Key Strategy Tools: The 80+ Tools for Every Manager to Build a Winning Strategy 1st Edition by Vaughan Evans (FT Press)



This is a collection of strategy models like Porter's 5 Forces or the BCG Matrix but it's more than that. The author has written a strategy handbook on how to use these models as practical tools. Strategy models are a diverse bunch and they relate to anything from how to set up a distribution chain, to employee knowledge management, to competitive positioning to... well as I said, almost anything. Vaughn Evans, a management consultant and former banker and economist, presents a framework that puts each tool in a natural context. This framework is in itself an excellent tool that displays how various strategy niches fit together. To me this framework is actually one of the main contributions of the book. True, some of the tools presented to a certain extent have to be squeezed into one of the niches, but that's easily forgiven.

This framework is not only a categorization but also a step by step manual for how to develop a coherent corporate strategy. The only issues hindering this book from being the CEO's one stop shop are the lack of advice on strategy implementation/execution and also of more mundane lower level tools concerning procurement, production, distribution etc. No matter, the new CEO at least got half of his job covered by Evans text.
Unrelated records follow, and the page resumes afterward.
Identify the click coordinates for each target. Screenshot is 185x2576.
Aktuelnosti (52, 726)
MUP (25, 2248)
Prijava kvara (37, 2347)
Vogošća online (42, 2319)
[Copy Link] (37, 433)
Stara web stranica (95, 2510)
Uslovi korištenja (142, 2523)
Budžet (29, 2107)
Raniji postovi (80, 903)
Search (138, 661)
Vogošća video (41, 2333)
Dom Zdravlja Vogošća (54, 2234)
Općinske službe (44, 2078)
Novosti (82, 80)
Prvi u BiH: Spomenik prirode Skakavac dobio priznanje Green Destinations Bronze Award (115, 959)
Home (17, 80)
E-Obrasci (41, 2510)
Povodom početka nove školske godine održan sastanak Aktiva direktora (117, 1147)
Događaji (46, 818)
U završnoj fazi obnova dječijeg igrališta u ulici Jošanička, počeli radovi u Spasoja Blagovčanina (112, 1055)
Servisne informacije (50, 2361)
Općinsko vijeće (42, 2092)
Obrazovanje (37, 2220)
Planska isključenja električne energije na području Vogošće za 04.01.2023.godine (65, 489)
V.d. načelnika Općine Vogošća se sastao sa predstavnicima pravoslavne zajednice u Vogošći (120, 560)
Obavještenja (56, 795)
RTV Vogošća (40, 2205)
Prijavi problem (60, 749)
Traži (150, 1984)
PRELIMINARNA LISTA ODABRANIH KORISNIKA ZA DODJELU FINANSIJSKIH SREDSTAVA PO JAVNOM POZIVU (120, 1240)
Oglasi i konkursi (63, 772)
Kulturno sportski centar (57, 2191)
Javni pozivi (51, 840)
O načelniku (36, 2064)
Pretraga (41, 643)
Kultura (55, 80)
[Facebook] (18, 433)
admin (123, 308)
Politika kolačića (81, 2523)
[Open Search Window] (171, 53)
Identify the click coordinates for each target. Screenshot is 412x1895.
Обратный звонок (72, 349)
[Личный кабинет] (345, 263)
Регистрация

As the chapters progress and follow the framework the author at times arrives at necessary tasks related to forming a strategy that has not been covered by a fancy matrix from Michael Porter, McKinsey or Peters & Waterman. Instead of jumping to the next task Evens simply writes a short text on the job at hand, calls it a tool and moves on. Even if some of Evans 88 strategy tools are more to be characterized as concepts such as DCFs, tipping points, Taleb's Black Swan, price elasticity etc. that the author thinks the corporate manager should know of and use, the fact that no step in the process are skipped makes it possible to build a strategy from the text. Evans also contributes a couple of "proper" tools of himself of which I will use the Suns and Clouds chart frequently in the future.

Despite the pocket book like appearance this book contains 339 rather packed pages and since every tool is summarized the text is rather fact rich. This could be a heavy text if the writing hadn't been so fluent, at times helped by small pinches of dry humour. The framing of the models also make the reading easier and for those who don't want to dwell too much on alternative models Evans has picked out those he thinks are the most important ones to use at each step of the strategy formulation. If I could have wished for something more it would have been more pointed tips for further reading. As it is now there are references presented for each rather long chapter and it's not always clear which of these books if any that relate to the tool you wanted to study further.

It's hard to pick out favourites out of all the models presented. However, the manual for corporate acquisitions is simple but excellent. If all those involved in M&A historically had followed it serious amounts of shareholders money would have been saved. I also appreciated a trio of connected tools called Customer Purchasing Criteria, Key Success Factors and Rating Competitive Position. Here you first identify what customers need from a product (the CPCs), then what a company and its competitors has to do to deliver the CPC (i.e. the KSFs) and lastly you weigh the KSFs according to their importance and rank all the relevant competitors on how they fulfil them. This gives a highly revealing picture of the competitive position of a company. I also feel I have to read more about the Blue Ocean strategy.

On top of getting a reference toolbox of strategy models and a manual for strategy formulation those who read the book cover to cover also receive a useful crash course on the history of strategy and management theories. This book will be the first one I return to whenever a task of strategic nature has to be handled.